THE HIGH Court will be asked on Monday to make orders for the winding up of four of the 14 companies in the Thomas Read group on the grounds they have no reasonable prospect of survival.

High Court will be asked for four Thomas Read companies to be wound up

Ms Justice Mary Finlay Geoghegan yesterday fixed Monday for the hearing of the application by KieranMcCarthy, examiner to the group, for the appointment of a liquidator to the four companies, which are understood to operate The Life Bar, Irish Life Mall, Abbey Street, Dublin; Bodega in Dun Laoghaire, Co Dublin and Thomas Read’s in Smithfield, Dublin.

Meanwhile, Mr McCarthy is finalising survival proposals for the other 10 companies in the group. The judge heard yesterday that bids for the group have been advanced by a consortium, whose members were not identified, and by ACC Bank, the group’s largest creditor.

Lyndon MacCann SC, for the examiner, said his client had concerns whether the proposals advanced by ACC met certain requirements of the Companies Act 1990 related to formulating a scheme of arrangement and wanted the court to decide the legal issue involved.

The court heard the examiner’s concern related to the fact that ACC’s proposals involve the bank not seeking to enforce securities for monies advanced to the group and whether the Companies Act required, when a scheme of arrangement is approved, that a company be solvent from that date in being able to pay debts as they fall due.

Bill Shipsey SC, for ACC, argued the issue of which bid to accept was a commercial decision for the examiner and he should not be applying for the legal declaration sought.

After hearing legal submissions on the matter, the judge ruled the act requires that a scheme of arrangement must render a company solvent in the sense of being able, on the date the scheme comes into force, to pay its debts as per the scheme of arrangement as they fall due.

She stressed her decision was on a purely legal basis and involved no judgment by the court on the commercial merits of the ACC proposals or whether they met the requirements of the Companies Act.

Court protection for the companies in the group will now continue to February 24 while the examiner finalises the survival proposals for the 10 companies.

All 14 companies, owned by Sharmane Ltd, the parent company of the Thomas Read Group, have combined debts of e26m but most companies are trading profitably, the court has heard. The group employs more than 400 people.

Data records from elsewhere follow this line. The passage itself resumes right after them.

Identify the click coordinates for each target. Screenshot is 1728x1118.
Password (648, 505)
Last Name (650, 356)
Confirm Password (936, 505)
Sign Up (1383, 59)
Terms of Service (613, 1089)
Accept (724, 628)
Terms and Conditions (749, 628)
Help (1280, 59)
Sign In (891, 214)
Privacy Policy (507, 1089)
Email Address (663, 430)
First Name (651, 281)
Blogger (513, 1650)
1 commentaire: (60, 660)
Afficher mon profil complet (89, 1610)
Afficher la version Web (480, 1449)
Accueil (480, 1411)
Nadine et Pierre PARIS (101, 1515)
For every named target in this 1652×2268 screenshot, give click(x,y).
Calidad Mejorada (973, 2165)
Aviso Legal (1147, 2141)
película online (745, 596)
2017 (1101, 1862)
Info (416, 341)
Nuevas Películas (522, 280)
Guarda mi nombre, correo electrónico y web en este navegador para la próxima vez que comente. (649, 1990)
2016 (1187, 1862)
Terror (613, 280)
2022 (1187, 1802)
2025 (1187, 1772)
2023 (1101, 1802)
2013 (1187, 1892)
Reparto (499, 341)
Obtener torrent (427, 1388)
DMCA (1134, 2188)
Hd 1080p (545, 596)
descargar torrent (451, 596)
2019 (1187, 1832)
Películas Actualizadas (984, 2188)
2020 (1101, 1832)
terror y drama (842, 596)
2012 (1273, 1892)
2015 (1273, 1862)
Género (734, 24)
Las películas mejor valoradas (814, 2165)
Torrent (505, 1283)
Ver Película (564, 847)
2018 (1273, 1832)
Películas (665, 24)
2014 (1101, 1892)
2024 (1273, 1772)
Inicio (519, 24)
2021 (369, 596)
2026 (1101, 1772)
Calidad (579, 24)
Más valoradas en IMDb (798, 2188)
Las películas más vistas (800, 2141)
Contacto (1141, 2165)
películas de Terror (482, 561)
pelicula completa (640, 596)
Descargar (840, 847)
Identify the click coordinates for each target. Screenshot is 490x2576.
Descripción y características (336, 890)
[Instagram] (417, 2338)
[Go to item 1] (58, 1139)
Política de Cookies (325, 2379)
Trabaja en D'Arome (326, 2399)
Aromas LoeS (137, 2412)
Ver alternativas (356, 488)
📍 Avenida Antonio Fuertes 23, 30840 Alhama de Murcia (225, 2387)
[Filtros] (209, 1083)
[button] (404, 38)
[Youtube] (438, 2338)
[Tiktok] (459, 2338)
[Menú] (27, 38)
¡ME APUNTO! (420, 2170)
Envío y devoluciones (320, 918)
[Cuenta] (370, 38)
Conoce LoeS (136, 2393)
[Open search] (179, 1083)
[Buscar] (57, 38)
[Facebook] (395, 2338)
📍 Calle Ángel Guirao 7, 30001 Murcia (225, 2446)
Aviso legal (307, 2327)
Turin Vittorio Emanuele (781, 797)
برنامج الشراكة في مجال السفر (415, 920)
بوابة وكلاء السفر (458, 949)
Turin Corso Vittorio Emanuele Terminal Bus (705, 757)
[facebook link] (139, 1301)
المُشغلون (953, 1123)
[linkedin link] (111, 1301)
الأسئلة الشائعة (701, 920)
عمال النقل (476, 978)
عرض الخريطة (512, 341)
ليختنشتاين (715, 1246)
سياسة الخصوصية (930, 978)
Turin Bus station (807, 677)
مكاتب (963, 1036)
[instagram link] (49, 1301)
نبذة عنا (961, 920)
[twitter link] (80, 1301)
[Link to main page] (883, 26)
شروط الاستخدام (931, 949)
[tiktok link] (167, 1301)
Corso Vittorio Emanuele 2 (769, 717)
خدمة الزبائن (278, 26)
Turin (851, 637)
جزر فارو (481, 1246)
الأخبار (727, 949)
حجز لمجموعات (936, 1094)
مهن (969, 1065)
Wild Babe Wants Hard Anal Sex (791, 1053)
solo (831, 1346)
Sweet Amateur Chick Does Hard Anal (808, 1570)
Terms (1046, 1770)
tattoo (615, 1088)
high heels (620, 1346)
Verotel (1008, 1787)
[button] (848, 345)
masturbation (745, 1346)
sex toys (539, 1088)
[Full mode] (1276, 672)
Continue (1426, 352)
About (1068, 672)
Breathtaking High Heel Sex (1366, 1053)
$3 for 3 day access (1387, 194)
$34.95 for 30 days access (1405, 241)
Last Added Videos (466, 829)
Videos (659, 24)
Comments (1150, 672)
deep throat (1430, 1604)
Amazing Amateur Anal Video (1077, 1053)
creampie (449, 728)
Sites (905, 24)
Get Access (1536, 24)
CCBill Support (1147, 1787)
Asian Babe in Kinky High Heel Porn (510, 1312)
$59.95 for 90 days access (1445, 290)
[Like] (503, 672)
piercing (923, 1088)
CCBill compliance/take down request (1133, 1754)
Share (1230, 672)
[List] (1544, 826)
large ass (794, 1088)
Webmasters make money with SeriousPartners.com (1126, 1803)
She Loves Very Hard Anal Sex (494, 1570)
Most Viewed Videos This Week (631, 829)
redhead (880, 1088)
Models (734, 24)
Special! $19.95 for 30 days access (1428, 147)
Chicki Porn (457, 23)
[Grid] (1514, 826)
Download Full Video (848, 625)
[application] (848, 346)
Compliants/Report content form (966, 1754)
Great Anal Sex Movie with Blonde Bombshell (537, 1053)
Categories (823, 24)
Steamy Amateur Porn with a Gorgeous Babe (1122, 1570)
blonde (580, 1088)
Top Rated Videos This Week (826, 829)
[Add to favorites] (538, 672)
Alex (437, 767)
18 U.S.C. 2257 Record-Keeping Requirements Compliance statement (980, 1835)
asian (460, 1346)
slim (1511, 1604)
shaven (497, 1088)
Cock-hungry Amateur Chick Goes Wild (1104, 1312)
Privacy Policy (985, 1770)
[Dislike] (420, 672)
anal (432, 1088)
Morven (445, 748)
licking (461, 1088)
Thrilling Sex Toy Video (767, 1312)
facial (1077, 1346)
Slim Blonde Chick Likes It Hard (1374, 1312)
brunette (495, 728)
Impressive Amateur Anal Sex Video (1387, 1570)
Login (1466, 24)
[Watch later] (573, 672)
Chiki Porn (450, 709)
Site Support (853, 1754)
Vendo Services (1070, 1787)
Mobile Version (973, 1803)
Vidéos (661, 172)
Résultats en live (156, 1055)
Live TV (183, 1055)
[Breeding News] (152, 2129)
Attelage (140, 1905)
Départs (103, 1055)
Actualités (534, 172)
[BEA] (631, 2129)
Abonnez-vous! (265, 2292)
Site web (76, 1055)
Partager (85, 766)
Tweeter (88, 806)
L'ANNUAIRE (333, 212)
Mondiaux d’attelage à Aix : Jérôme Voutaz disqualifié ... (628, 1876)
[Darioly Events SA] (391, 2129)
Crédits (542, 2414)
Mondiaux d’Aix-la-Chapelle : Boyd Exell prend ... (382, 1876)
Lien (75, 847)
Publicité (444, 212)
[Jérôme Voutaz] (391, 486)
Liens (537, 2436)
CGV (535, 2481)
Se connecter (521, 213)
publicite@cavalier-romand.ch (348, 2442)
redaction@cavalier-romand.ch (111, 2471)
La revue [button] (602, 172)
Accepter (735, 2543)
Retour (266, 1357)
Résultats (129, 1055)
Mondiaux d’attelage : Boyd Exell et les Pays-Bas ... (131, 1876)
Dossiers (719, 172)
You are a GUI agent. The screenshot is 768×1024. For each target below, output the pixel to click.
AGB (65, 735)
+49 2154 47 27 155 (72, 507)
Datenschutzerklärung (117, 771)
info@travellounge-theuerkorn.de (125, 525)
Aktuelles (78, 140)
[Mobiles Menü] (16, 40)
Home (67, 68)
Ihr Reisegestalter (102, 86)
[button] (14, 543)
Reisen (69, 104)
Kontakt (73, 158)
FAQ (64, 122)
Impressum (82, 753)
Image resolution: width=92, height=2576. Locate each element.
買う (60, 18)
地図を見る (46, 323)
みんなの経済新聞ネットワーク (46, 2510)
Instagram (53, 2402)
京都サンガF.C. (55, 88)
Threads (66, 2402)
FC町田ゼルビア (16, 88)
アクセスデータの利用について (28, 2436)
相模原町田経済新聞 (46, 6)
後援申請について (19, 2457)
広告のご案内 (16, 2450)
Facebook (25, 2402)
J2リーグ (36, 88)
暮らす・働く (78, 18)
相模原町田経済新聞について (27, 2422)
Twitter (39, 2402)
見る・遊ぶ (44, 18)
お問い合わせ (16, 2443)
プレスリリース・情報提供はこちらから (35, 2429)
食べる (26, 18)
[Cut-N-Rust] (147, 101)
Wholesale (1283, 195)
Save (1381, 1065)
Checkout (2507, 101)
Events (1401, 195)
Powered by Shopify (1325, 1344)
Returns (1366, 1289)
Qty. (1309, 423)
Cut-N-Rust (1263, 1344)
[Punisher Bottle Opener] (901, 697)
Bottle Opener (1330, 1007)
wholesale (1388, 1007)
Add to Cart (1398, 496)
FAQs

The largest secured creditor is ACC Bank, owed e15.2m while the Revenue Commissioners are owed e2m; Ulster Bank is owed e5.6m; Allied Irish Bank e4.6m; Diageo Ireland,e1.1m and Lombard Ireland is owed e1m.

The group’s premises are all in Dublin and are: The Bailey, Duke Street; Searsons, Baggot St; Winding Stair, Ormond Quay; Globe, South Great Georges St; Ri Ra, South Great Georges St; Harbourmaster Bar, IFSC; Thomas Read, Parliament St; Pravda, Liffey St; Floridita, Abbey St; Dawson Lounge, Dawson St, Ron Black’s Dawson St; Thomas Read, Smithfield; Lincoln Inn, Lincoln Place; Bodega, Dun Laoghaire and eight bars at Dublin Airport.